The file ends with a round that has n = m = 0.
Output
On the next line print the values D(J ) and P (J ) of your jury as shown below and on another line print the numbers of the m chosen candidates in ascending order. Output a blank before each individual candidate number.
Output an empty line after each test case.
Sample Input
4 2
1 2
2 3
4 1
6 2
0 0
Sample Output
Jury #1
Best jury has value 6 for prosecution and value 4 for defence:
2 3
Hint
在遥远的国家佛罗布尼亚,嫌犯是否有罪,须由陪审团决定。
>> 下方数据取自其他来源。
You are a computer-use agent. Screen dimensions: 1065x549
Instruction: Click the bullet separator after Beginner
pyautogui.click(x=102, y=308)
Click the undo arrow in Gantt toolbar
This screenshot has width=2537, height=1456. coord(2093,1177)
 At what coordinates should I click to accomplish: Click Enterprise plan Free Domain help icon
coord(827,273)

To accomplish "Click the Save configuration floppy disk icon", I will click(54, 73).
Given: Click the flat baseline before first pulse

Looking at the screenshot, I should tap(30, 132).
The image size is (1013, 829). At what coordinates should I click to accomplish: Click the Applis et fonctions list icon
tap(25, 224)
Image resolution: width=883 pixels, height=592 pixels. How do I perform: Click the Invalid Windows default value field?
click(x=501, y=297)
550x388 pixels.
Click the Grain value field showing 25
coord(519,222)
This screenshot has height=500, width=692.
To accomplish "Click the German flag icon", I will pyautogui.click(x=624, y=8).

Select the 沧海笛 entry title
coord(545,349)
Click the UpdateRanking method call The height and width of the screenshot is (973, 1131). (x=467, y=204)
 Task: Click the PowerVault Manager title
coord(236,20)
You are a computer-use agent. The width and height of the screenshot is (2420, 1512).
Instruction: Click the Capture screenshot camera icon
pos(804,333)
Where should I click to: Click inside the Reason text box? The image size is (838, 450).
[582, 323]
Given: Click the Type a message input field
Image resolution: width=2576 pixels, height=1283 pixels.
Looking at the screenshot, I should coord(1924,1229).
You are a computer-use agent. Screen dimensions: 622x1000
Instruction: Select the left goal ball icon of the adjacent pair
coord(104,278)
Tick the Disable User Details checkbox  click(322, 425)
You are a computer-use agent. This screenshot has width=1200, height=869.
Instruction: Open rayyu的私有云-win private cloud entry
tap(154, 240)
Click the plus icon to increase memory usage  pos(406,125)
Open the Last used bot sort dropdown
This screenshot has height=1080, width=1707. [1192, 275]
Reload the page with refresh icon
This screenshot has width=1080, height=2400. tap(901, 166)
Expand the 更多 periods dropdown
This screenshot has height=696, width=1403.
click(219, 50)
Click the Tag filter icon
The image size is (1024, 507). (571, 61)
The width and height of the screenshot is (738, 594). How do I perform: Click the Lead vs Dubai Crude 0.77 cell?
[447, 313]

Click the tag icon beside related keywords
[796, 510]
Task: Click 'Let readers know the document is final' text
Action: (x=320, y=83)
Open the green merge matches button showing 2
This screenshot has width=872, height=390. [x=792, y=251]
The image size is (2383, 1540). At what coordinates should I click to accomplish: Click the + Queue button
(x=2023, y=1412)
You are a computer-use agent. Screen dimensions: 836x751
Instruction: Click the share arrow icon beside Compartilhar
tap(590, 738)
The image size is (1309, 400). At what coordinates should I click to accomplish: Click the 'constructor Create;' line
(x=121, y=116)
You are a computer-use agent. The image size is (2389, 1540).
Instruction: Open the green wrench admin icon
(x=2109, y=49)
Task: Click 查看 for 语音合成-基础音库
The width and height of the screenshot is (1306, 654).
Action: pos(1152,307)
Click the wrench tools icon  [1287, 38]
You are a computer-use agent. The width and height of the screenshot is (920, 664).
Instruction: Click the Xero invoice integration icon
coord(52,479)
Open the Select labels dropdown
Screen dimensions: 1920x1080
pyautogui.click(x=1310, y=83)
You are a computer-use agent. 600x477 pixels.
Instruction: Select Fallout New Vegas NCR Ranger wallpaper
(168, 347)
陪审团是由法官从公众中挑选的。先随机挑选n 个人作为陪审团的候选人,然后再从这n 个人中选m 人组成陪审团。选m 人的办法是:控方和辩方会根据对候选人的喜欢程度,给所有候选人打分,分值从0 到20。为了公平起见,法官选出陪审团的原则是:选出的m 个人,必须满足辩方总分D和控方总分P的差的绝对值|D-P|最小。如果有多种选择方案的|D-P| 值相同,那么选辩控双方总分之和 D + P 最大的方案即可。
输出:
选取符合条件的最优m个候选人后,要求输出这m个人的辩方总值D和控方总值P,并升序输出他们的编号。
思路分析:
为叙述问题方便,现将任一选择方案中,辩方总分和控方总分之差简称为“辩控差”,辩方总分和控方总分之和称为“辩控和”。第i 个候选人的辩方总分和控方总分之差记为V(i),辩方总分和控方总分之和记为S(i)。
现用dp(j, k)表示,取j 个候选人,使其辩控差为k 的所有方案中,辩控和最大的那个方案(该方案称为“方案dp(j, k)”)的辩控和。
并且,我们还规定,如果没法选j 个人,使其辩控差为k,那么dp(j, k)的值就为-1,也称方案dp(j, k)不可行。本题是要求选出m 个人,那么,如果对k 的所有可能的取值,求出了所有的dp(m, k) (-20×m≤ k ≤ 20×m),那么陪审团方案自然就很容易找到了。 问题的关键是建立递推关系。需要从哪些已知条件出发,才能求出dp(j, k)呢?显然,方案dp(j, k)是由某个可行的方案dp(j-1, x)( -20×m ≤ x ≤ 20×m)演化而来的。
可行方案dp(j-1, x)能演化成方案dp(j, k)的必要条件是:存在某个候选人i,i 在方案dp(j-1, x)中没有被选上,且x+V(i) = k。在所有满足该必要条件的dp(j-1, x)中,选出 dp(j-1, x) + S(i) 的值最大的那个,那么方案dp(j-1, x)再加上候选人i,就演变成了方案 dp(j, k)。
这中间需要将一个方案都选了哪些人都记录下来。不妨将方案dp(j, k)中最后选的那个候选人的编号,记在二维数组的元素path[j][k]中。那么方案dp(j, k)的倒数第二个人选的编号,就是path[j-1][k-V[path[j][k]]]。假定最后算出了解方案的辩控差是k,那么从path[m][k]出发,就能顺藤摸瓜一步步回溯求出所有被选中的候选人。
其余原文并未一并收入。